Andrew G. Kidd, from Brechin, initially worked with Baillie Perrie in Lochee. He
entered the Craft in 1860. Over the years the family developed the business,
opening a Bakery in Lytton Street and their first Reform Street shop in 1897. By
the 1920’s they had 19 branches and employed around 300 people. Kidd’s
Rooms was one of Dundee’s best known function suites of the 20th century.
Other important bakers are J. R. Ingram, who took over Lamb’s Restaurant, Lindsay
& Low, John Durkie, John Burnett, David Quinn, David Neave, the Wallaces,
of which there were several Johns, James, Andrew, William, Edmund, Harry, Alfred,
Neil and David. Peter Anderson, George Butchart, John Beattie, David
Smart, Frederick Brown and many others. The Wallace family are mentioned in
the Head Burgh court in 1521.
James Pullar, an ex-Deacon of the Craft, left a large legacy on his death in 1811.

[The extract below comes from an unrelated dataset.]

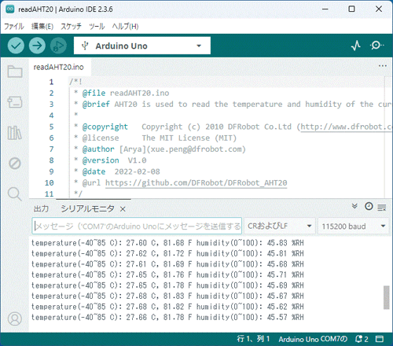Open the Serial Plotter icon
The height and width of the screenshot is (346, 393).
(x=356, y=46)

It was eventually amalgamated into the funds of the Nine Incorporated Trades of
Dundee. Another legacy, this time by William Forwell, a Baker in Rosebank
Street, was left to the Craft in 1943 for the promotion of technical education
among young bakers in Dundee. The income from this legacy still provides prizes
for young bakery students. Even more recently ex-Deacon W. A. Findlay left a
legacy of £500 to the Craft, to be used as the Craft thought fit.
Despite the fact that multi-national organisations have taken over much of the
trade, Dundee is still in a strong position with a number of independent Bakers
serving the City as they have done for over 800 years.

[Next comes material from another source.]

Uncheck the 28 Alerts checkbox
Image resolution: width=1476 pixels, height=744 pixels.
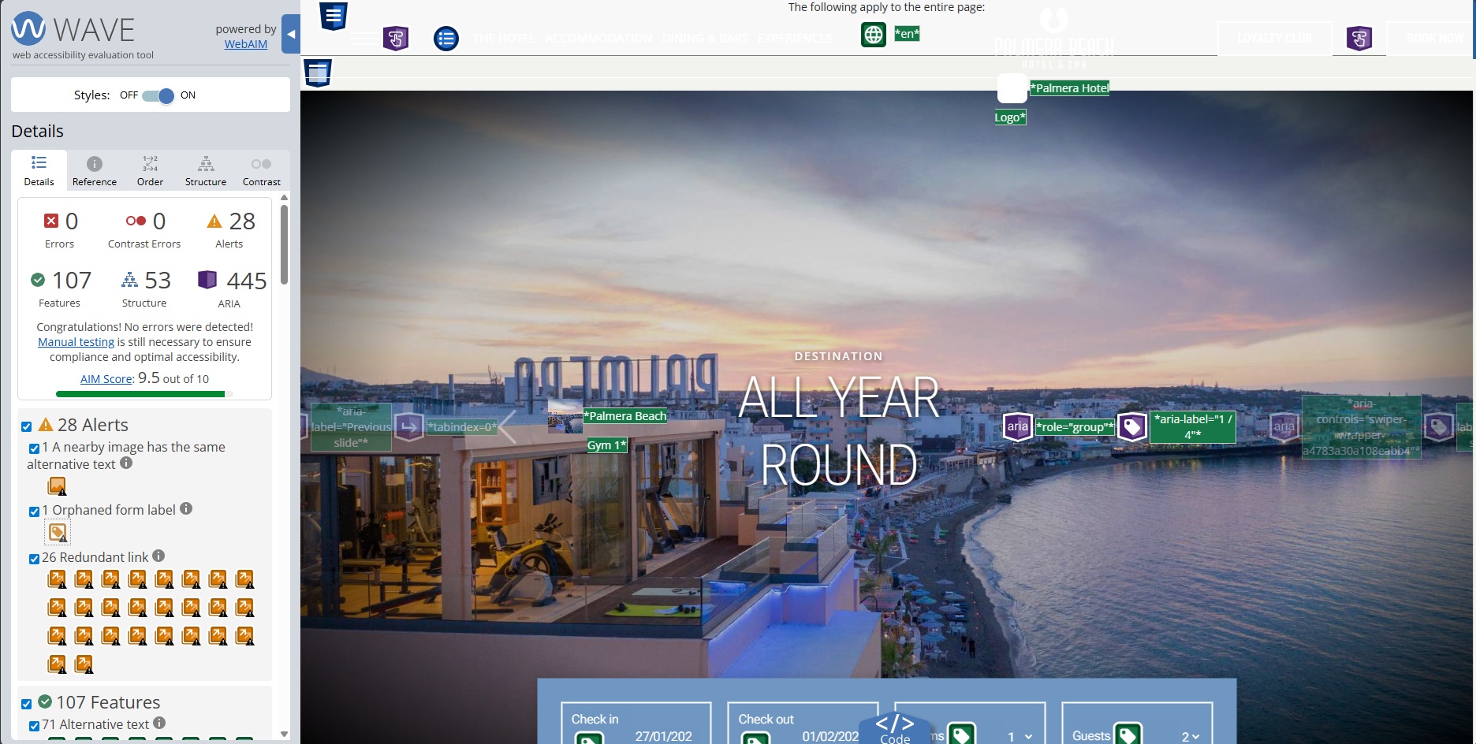pos(27,426)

Along with the other trades, the Bakers had their own banner which was
used in the many processions of earlier times. This banner was becoming
extremely fragile and a new silk one was commissioned from Duncanstone
College of Art in 1984. It hangs behind the Deacon´s chair at Craft Meetings
and Dinners. The old banner is in the keeping of St. Andrew’s Church along with
those of the other trades.
The Baker Craft has played its full share in the running of the Nine Trades over
the centuries having provided some 40 Conveners and numerous other holders
of high office.
There is also a tradition in the Trades going back to its earliest years when the
Deacons were allocated their annual share of the Nine Trades´ funds for distribution
to their poor. After the Meeting of the Convener’s Court, when the size of
the pension was decided, the Meeting would adjourn for ‘Division’ to a local
hostelry. ‘Division’ was the handing over of the money by the Boxmaster of the
Nine Trades to the individual Deacons and afterwards the Deacons, Boxmasters
and Clerks enjoyed suitable refreshment, a tradition carried on to this day. At the
November Meeting the Pension for the poor is agreed and the Court adjourns
until the following Friday where a “Bridie Supper” is held in a local hotel. Small
bridies are served as a starter and on leaving each guest is provided with two
full sized bridies. The meat for these is supplied by a member of the Flesher Craft
and the Bridies are Baked by one of the Baker Craft. As one would expect the
Toast List includes a toast to “The Donors of the Delicacies.”
Membership is mainly restricted to people having some connection with the
Trade, either directly or through marriage or ancestors, although exceptions are
made from time to time.
It is a lively and hard working group of people, still devoted to the original aims
of the Craft. It cares for its sick and poor, is deeply interested in the advancement
of the Training of apprentices, and gives grants and financial assistance to this
end.
The Baker Trade will evolve and develop, as will the other Trades in Dundee,
taking their place in the business of the City long into the future, keeping the
strength of character which it has shown in the past.